[Available data]

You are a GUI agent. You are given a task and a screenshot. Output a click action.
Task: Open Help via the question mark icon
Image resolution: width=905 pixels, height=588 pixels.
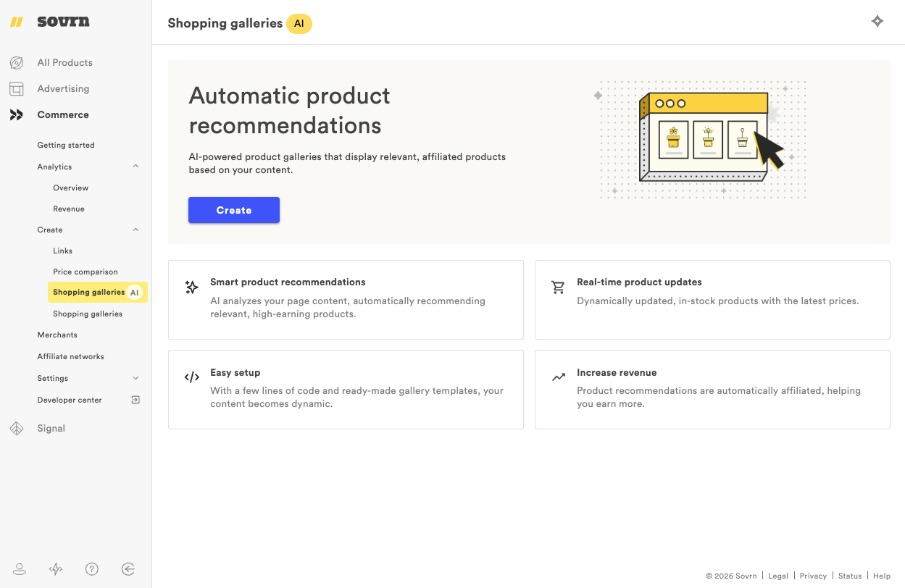coord(92,569)
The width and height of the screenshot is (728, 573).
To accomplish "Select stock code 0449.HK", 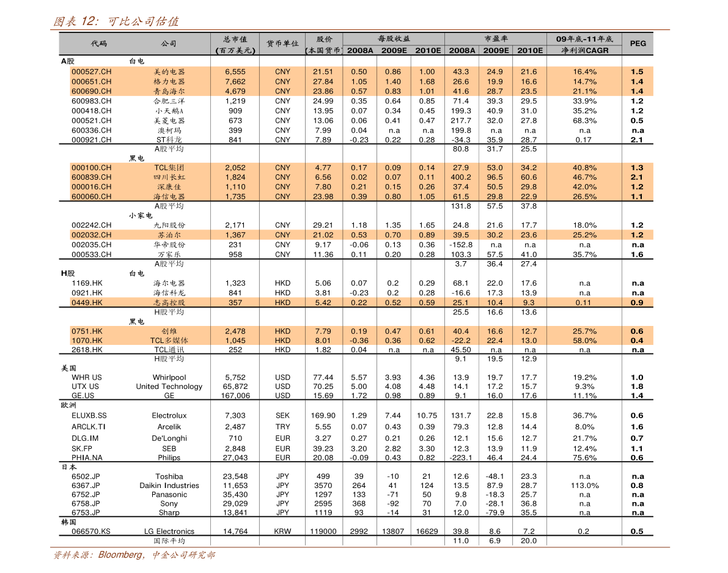I will coord(87,303).
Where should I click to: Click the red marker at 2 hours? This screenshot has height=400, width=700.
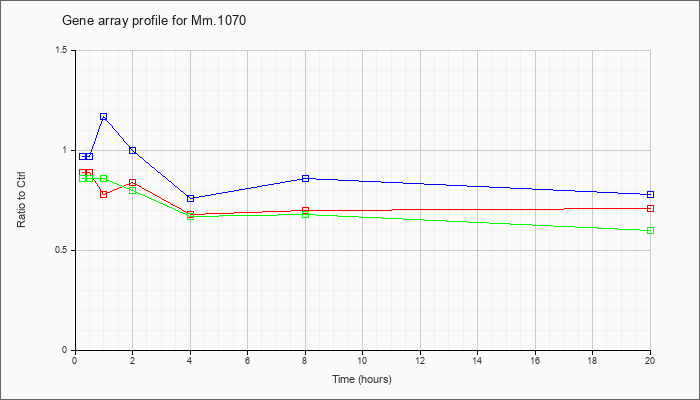pyautogui.click(x=133, y=182)
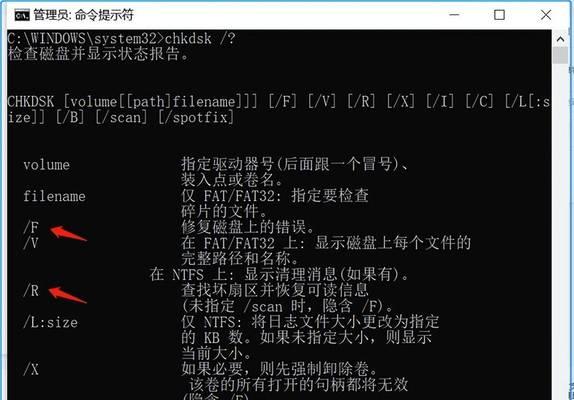This screenshot has height=400, width=574.
Task: Click the window title 管理员: 命令提示符
Action: (83, 15)

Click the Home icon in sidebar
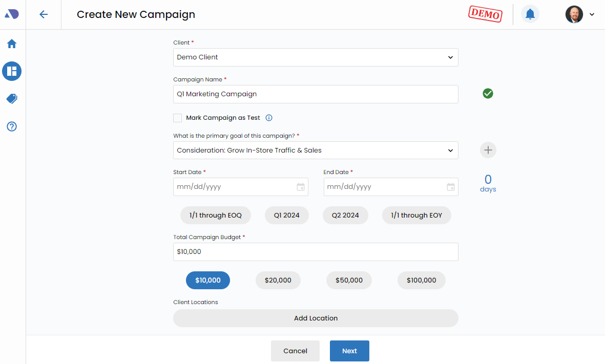click(12, 44)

[/Available data]

--- Work instructions ---
Could you repeat, exactly and with nothing else, the lines from the one containing "Where should I" through the last line of the records above, leaving out the pictures?

--- Exercise response ---
Where should I click to: Click the red marker at 2 hours? This screenshot has height=400, width=700.
pyautogui.click(x=133, y=182)
This screenshot has height=400, width=574.
Task: Click the window title 管理员: 命令提示符
Action: (83, 15)

Click the Home icon in sidebar
click(12, 44)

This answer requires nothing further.